Jetzt viel Geduld: Zwei Stunden schmoren. Und schließlich der große Moment: Ich öffne den Deckel, schließe die Augen und probiere einen Löffel. Der Geschmack trägt mich unerwartet über zwei Jahrzehnte zurück in meine Kindheit an einen längst vergessen geglaubten Ort.

Ich sitze mit meiner Familie in unserem Lieblingsrestaurant. Ich erinnere mich an die Deko mit Stuckornamenten, an Netze mit Plastikfischen darin. Ich rieche den besonderen Duft. Und mir fallen all die schönen Momente ein, die wir als Familie dort hatten. Plötzlich ist eine vergessene Erinnerung wieder da.

Ich öffne die Augen und frage mich: Wie konnte ich nur diese schöne Zeit aus meiner Kindheit jemals vergessen? Wie viele Erinnerungen an die Zeit mit meinem Lieben sind noch verloren und vergessen? Weil alles schon so lange her, schon so lange vorbei, die Familie nicht mehr komplett ist?

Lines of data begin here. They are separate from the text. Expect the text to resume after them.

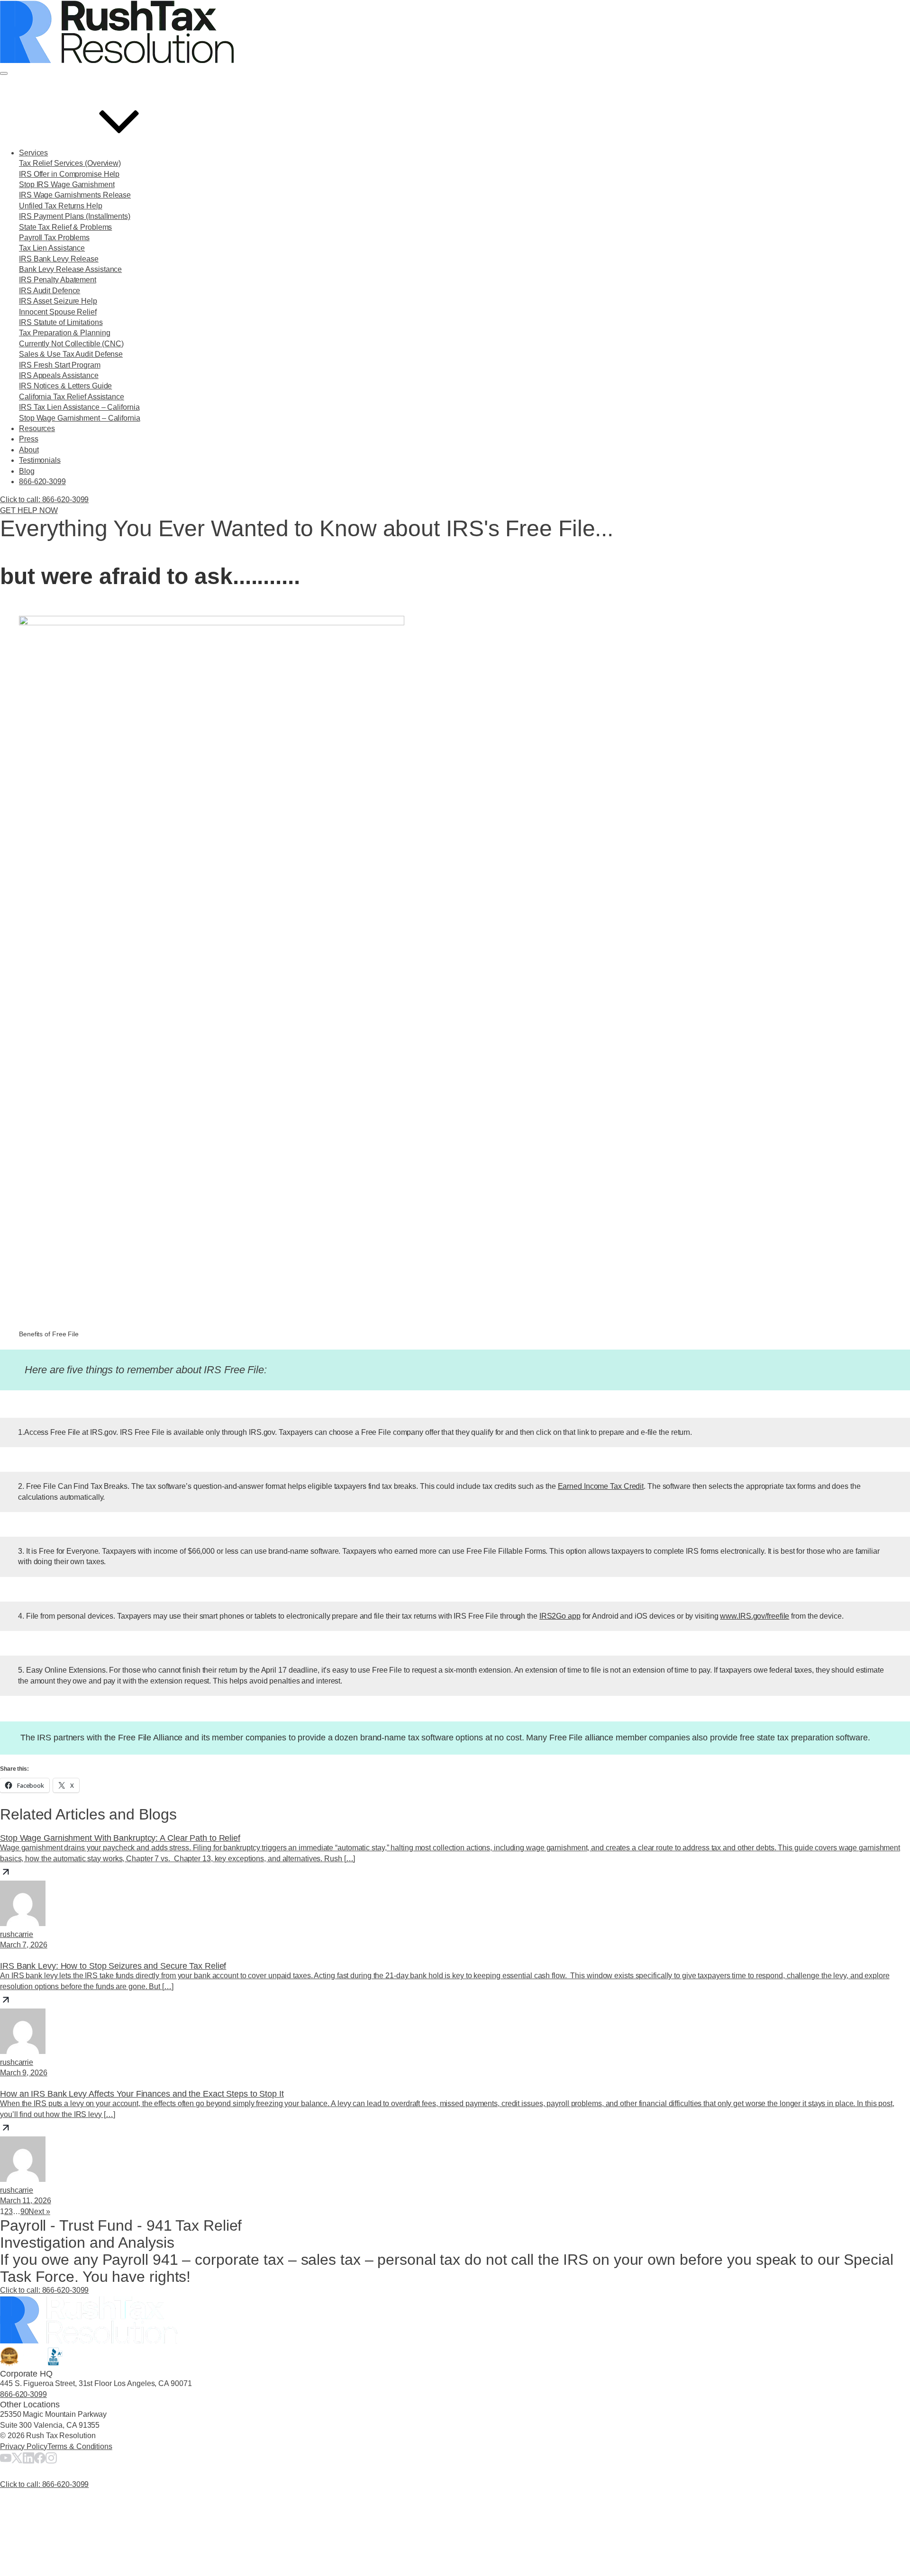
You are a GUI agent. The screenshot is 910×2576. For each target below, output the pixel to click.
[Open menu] (4, 73)
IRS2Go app (560, 1616)
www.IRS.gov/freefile (754, 1616)
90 (24, 2211)
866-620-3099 (23, 2394)
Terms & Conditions (79, 2446)
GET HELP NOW (29, 510)
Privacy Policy (23, 2446)
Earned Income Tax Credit (601, 1486)
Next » (39, 2211)
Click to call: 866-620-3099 (44, 2290)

Ich seufze. Wie tröstlich, dass alles und jeder dennoch aufgehoben ist beim Höchsten. Das Verlorene und Vergessene, die Vergangenen und Vorausgegangenen. Gott sucht und findet: das Schaf, den Groschen, die Sünderin, den Verstorbenen, auch mich. Alle und alles aufgehoben und keinesfalls vergessen bei Gott.

Der Menschensohn ist gekommen, zu suchen und selig zu machen, was verloren ist.